BACKGROUND: Deep vein thrombosis (DVT) remains a major vascular challenge, characterized by thrombotic inflammation and impaired vascular recanalization. Apelin-13, a bioactive peptide with anti-inflammatory and angiogenic properties, may modulate thrombotic inflammation and enhance endothelial progenitor cells (EPCs) mediated repair. METHODS: A Sprague-Dawley (SD) rat DVT model was established via inferior vena cava (IVC) ligation to investigate Apelin-13's effects on thrombotic inflammation and EPC homing. EPC migration, homing, and differentiation were assessed using Transwell assay, tube formation assay, and immunofluorescence staining for Cluster of Differentiation 34 (CD34)/Ulex Europaeus Agglutinin-1 (UEA-1).
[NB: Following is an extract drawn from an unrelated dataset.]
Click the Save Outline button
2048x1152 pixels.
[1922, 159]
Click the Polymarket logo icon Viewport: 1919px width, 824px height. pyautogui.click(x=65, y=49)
In vivo, thrombus dissolution, reendothelialization, and vascular recanalization were evaluated via histomorphometry and immunofluorescence  (CD34, CD31, vWF, Ki67). Pro-inflammatory cytokines (IL-1β, IL-6), pro-angiogenic factors (VEGFA, FGF-2, Ang-1), and vascular active substances (NO, ET-1) were quantified by ELISA. Western blot, co-immunoprecipitation, cellular thermal shift assay, and HDAC activity assays were used to explore the epigenetic mechanism. RESULTS: Exogenous Apelin-13 administration significantly reduced thrombus weight/length, enhanced vascular recanalization, inhibited inflammatory cell infiltration and IL-1β/IL-6 expression, and reduced thrombus cell apoptosis. In vitro, Apelin-13 promoted EPC proliferation, migration, invasion tube formation via APLNR. Mechanistically, Apelin-13 directly interacted with HDAC1, reducing its thermal stability and global HDAC activity, which enhanced histone acetylation (H3K27AC, H3K9AC) at the CXCR4 promoter and upregulated CXCR4 expression. These effects were abrogated by ML221 (APLNR antagonist), AMD3100 (CXCR4 inhibitor), or HDAC1 overexpression. Additionally, Apelin-13 regulated platelet aggregation and upregulated VEGFA, FGF-2, and Ang-1 expression, while downregulating ET-1. CONCLUSION: Apelin-13 promotes thrombus resolution and vascular repair in DVT by suppressing thrombotic inflammation and enhancing EPC function via the APLNR-HDAC1-CXCR4 signaling. These findings offered a novel strategy for improving clinical outcomes.